Task description ->
Carry the notebook on migration between Scotland and overseas by age forward, writing the code that follows its last line.

Source extract ->
──────────
# Migration between Scotland and overseas by age

Tabs: `SYOA Persons (2001-)` and `SYOA Males (2001-)`

In [1]:
from gssutils import *

if is_interactive():
    scraper = Scraper('https://www.nrscotland.gov.uk/statistics-and-data/statistics/' \
                      'statistics-by-theme/migration/migration-statistics/migration-between-scotland-and-overseas')
#     scraper.run()
    distribution = scraper.distribution(
        mediaType='application/vnd.ms-excel',
        title='Migration between Scotland and overseas by age')
    display(distribution)
    tabs = distribution.as_databaker()

In [2]:
Final_table = pd.DataFrame()

In [3]:
tab = [t for t in tabs if t.name == 'SYOA Males (2001-)'][0]
cell = tab.filter('Year')
age = cell.fill(RIGHT).is_not_blank().is_not_whitespace() | cell.shift(0,1).fill(RIGHT).is_not_blank().is_not_whitespace()
year = cell.shift(0,1).expand(DOWN).is_not_blank().is_not_whitespace()
flow = tab.filter(contains_string('migration')).is_not_blank().is_not_whitespace()
observations = age.fill(DOWN).is_not_blank().is_not_whitespace()
──────────
Data shown ->
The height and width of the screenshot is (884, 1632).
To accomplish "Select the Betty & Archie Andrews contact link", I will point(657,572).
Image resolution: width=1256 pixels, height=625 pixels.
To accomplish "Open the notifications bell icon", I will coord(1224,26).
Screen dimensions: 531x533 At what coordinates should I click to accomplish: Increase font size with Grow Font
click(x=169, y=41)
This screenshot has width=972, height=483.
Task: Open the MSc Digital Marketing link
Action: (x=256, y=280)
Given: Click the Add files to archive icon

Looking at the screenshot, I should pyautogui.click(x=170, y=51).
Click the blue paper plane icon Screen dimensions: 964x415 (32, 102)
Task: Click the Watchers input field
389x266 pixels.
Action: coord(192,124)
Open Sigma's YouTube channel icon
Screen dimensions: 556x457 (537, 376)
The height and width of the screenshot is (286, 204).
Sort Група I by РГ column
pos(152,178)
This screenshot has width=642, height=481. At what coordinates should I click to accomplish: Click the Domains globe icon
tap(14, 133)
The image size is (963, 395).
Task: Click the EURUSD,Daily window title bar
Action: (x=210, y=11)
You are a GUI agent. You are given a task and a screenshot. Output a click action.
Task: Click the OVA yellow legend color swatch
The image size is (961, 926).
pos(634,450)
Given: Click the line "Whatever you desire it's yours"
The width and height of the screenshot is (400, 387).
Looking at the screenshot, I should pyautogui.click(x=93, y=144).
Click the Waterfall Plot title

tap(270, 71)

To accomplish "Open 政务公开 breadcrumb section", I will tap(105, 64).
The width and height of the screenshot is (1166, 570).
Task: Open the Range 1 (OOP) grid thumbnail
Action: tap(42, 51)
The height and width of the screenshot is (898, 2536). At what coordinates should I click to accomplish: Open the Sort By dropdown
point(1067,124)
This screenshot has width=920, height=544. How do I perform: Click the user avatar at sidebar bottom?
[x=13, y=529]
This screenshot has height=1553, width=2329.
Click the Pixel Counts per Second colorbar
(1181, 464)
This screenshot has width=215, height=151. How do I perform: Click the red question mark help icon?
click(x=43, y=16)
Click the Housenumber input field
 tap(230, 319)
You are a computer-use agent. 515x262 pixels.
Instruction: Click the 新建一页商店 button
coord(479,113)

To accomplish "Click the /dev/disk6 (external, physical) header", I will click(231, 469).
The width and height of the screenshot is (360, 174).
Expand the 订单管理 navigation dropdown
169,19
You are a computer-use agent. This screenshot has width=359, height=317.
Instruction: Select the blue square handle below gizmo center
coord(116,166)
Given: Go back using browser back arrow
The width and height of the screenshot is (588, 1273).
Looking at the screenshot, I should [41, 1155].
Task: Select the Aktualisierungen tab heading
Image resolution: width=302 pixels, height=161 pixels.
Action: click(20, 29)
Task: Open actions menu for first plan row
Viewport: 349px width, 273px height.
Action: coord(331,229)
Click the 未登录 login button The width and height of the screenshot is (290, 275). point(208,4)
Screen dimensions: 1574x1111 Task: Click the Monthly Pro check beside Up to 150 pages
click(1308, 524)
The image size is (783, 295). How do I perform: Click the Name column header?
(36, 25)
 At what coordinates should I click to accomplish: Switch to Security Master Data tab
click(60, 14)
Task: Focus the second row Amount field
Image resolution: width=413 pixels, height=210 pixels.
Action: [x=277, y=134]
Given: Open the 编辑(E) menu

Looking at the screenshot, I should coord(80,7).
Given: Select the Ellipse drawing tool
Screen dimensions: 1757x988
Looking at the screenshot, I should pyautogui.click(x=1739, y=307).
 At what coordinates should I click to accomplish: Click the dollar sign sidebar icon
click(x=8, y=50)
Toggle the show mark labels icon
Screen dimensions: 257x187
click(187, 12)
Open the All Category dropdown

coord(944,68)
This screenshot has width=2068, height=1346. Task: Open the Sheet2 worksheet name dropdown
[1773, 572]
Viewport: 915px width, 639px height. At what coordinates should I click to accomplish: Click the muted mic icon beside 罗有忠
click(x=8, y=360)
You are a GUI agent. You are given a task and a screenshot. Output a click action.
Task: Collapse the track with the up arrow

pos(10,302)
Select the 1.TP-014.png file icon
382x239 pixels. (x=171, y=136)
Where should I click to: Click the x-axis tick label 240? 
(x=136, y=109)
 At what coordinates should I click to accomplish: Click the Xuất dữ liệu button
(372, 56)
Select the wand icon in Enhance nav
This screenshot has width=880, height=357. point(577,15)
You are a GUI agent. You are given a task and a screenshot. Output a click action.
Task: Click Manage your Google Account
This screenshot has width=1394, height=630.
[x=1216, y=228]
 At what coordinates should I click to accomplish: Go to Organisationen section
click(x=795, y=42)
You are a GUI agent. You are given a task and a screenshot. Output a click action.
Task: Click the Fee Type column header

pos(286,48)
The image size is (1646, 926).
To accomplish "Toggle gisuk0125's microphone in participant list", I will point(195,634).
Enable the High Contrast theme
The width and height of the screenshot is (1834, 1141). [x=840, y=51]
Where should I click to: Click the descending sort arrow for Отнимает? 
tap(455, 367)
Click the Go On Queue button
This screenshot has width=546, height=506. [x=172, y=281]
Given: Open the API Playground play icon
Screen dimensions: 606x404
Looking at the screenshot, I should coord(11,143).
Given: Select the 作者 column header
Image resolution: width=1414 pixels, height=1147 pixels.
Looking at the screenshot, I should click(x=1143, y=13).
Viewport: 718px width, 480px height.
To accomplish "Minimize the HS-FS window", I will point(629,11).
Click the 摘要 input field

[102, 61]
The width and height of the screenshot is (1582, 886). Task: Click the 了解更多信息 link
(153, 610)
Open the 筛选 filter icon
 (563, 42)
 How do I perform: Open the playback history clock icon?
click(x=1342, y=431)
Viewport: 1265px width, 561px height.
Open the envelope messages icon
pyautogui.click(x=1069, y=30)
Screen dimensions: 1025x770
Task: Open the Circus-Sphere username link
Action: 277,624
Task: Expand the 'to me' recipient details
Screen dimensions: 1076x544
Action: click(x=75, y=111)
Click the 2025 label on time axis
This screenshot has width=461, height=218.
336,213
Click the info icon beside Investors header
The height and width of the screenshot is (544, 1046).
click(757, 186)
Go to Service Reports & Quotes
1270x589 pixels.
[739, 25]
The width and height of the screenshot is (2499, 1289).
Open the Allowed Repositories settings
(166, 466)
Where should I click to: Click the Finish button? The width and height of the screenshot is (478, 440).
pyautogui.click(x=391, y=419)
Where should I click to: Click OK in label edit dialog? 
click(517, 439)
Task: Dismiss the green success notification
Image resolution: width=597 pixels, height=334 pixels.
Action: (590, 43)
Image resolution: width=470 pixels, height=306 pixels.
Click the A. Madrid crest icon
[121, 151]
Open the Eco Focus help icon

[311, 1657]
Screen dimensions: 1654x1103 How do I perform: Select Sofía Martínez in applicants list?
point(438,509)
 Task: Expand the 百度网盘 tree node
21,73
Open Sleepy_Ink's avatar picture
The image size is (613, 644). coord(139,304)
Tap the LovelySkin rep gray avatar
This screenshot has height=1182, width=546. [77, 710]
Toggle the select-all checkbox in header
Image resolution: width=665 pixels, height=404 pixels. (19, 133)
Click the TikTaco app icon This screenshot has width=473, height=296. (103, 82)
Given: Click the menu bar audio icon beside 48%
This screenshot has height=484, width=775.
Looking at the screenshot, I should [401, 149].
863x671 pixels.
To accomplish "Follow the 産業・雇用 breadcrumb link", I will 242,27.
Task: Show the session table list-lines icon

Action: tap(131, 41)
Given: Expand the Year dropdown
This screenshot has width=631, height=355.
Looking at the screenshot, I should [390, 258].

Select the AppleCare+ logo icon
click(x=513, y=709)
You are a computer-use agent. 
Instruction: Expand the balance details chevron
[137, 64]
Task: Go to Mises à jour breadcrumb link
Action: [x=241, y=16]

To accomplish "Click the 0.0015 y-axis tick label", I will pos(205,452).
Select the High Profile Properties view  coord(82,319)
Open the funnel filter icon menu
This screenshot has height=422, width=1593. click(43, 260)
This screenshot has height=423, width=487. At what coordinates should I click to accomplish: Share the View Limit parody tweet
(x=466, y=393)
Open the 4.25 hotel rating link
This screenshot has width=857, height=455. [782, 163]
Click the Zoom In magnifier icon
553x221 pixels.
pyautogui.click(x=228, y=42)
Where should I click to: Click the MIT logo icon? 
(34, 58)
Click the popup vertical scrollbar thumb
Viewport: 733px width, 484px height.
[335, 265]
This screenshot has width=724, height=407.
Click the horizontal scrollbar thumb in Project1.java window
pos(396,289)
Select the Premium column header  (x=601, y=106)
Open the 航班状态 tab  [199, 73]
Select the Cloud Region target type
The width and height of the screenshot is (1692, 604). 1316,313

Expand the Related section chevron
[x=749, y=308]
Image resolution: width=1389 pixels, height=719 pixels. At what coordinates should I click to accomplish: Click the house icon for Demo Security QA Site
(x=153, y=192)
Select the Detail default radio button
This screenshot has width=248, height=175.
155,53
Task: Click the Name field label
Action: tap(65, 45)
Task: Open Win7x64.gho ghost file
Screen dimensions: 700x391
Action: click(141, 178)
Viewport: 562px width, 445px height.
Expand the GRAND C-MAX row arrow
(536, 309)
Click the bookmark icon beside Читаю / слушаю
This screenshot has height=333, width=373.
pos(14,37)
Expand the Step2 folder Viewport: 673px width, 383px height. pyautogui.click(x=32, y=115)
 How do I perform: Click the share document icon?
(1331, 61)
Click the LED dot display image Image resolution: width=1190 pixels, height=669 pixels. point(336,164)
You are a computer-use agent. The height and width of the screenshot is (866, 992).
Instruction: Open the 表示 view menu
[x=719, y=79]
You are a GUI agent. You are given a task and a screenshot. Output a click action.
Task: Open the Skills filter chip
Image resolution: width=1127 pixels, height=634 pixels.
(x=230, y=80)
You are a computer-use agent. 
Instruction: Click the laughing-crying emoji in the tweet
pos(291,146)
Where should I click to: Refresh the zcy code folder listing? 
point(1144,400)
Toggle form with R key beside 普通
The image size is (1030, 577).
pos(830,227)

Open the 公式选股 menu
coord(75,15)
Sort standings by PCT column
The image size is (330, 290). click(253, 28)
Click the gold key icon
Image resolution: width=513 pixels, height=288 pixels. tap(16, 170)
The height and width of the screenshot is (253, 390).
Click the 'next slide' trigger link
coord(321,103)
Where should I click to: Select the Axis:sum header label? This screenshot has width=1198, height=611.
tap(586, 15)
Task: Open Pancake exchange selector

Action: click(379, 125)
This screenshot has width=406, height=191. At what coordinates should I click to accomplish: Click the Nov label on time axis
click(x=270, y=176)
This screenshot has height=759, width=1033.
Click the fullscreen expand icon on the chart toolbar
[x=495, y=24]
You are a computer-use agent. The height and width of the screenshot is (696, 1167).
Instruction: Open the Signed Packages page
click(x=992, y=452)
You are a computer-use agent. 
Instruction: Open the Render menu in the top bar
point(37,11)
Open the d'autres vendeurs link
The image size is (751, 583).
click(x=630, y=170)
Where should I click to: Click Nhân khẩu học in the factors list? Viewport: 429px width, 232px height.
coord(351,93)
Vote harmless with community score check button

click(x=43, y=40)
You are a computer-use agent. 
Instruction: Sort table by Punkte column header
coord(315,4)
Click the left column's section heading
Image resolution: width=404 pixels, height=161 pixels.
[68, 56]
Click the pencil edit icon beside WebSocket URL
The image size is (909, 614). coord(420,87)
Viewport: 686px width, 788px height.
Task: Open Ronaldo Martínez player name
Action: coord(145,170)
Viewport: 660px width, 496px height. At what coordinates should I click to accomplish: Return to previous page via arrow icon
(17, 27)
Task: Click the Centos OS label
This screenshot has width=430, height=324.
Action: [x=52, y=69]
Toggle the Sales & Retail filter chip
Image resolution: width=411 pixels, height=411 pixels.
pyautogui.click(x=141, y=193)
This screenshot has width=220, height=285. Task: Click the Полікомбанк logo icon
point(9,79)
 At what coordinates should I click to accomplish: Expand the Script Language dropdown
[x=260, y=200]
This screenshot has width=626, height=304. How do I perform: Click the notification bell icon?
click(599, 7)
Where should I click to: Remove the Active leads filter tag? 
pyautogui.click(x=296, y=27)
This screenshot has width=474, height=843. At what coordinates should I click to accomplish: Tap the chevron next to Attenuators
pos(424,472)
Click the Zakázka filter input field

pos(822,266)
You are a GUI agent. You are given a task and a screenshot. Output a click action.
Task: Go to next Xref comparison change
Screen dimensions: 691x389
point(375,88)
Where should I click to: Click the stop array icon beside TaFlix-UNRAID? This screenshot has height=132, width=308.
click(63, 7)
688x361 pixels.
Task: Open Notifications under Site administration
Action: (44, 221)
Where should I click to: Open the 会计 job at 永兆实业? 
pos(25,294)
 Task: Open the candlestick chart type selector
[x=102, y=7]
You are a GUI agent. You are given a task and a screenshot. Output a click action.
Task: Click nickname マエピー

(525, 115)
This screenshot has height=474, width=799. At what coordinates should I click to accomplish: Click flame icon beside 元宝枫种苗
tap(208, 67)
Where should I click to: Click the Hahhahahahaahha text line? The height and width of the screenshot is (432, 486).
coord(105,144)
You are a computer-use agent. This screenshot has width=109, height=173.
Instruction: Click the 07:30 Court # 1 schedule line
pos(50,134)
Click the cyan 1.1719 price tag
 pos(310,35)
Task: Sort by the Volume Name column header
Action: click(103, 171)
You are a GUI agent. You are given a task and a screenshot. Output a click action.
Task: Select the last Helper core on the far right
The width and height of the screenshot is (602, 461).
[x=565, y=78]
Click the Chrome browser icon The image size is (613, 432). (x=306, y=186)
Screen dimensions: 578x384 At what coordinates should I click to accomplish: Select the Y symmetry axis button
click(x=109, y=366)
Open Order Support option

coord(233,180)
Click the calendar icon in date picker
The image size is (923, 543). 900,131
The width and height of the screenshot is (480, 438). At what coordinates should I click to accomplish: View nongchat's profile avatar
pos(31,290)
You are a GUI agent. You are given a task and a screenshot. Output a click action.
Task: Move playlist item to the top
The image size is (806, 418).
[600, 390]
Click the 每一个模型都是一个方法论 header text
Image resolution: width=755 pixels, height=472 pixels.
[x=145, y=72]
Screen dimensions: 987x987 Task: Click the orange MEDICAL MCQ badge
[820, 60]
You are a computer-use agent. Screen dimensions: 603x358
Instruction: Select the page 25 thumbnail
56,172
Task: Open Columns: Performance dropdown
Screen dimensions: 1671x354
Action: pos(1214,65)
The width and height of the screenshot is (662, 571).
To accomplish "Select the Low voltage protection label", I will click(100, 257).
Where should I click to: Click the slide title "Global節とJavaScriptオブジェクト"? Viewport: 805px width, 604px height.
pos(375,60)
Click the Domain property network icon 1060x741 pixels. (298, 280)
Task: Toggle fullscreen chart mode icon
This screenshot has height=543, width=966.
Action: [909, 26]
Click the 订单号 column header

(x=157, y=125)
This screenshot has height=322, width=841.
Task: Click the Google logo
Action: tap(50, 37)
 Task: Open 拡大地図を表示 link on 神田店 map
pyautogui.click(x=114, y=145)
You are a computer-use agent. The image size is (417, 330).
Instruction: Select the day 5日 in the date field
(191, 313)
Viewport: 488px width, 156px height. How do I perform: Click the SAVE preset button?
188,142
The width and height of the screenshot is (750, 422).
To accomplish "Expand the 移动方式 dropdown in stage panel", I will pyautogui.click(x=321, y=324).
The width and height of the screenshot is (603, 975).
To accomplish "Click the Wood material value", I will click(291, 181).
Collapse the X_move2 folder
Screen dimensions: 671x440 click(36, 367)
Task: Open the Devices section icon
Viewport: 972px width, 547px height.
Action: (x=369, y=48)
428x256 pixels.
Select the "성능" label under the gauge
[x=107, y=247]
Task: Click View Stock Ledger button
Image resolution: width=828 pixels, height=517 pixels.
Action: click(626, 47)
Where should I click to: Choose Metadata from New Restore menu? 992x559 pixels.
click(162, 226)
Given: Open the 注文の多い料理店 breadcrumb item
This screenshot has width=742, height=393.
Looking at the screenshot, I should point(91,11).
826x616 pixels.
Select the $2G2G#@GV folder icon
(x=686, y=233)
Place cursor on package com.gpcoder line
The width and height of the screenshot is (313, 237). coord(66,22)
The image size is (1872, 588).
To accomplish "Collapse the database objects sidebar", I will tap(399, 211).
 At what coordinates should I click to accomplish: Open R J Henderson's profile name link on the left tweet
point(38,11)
──────────
Task response ->
observations = observations- cell.shift(0,1).fill(RIGHT) - year - flow

Dimensions = [
            HDim(year,'Mid Year',CLOSEST, ABOVE),
            HDim(flow,'Flow',CLOSEST, ABOVE),
            HDim(age,'Age',DIRECTLY, ABOVE),
            HDimConst('Measure Type', 'Count'),
            HDimConst('Unit','People'),
            HDimConst('Sex','M'),
            HDimConst('Domestic geography','Scotland')
    ]
c1 = ConversionSegment(observations, Dimensions, processTIMEUNIT=True)
new_table = c1.topandas()
new_table['Flow'] = new_table['Flow'].map(
    lambda x: {
        'In migration of males from overseas 2001-02 to latest' : 'Inflow', 
        'Out migration of males to overseas 2001-02 to latest' : 'Outflow',
        'Net migration of males from overseas 2001-02 to latest': 'Balance' 
        }.get(x, x))
new_table['Age'] = new_table['Age'].astype(str)
new_table['Age'] = new_table['Age'].map(lambda cell:cell.replace('All ages', 'all'))
new_table['Age'] = 'year/' + new_table['Age']
new_table['Age'] = new_table['Age'].map(lambda cell:cell.replace('.0', ''))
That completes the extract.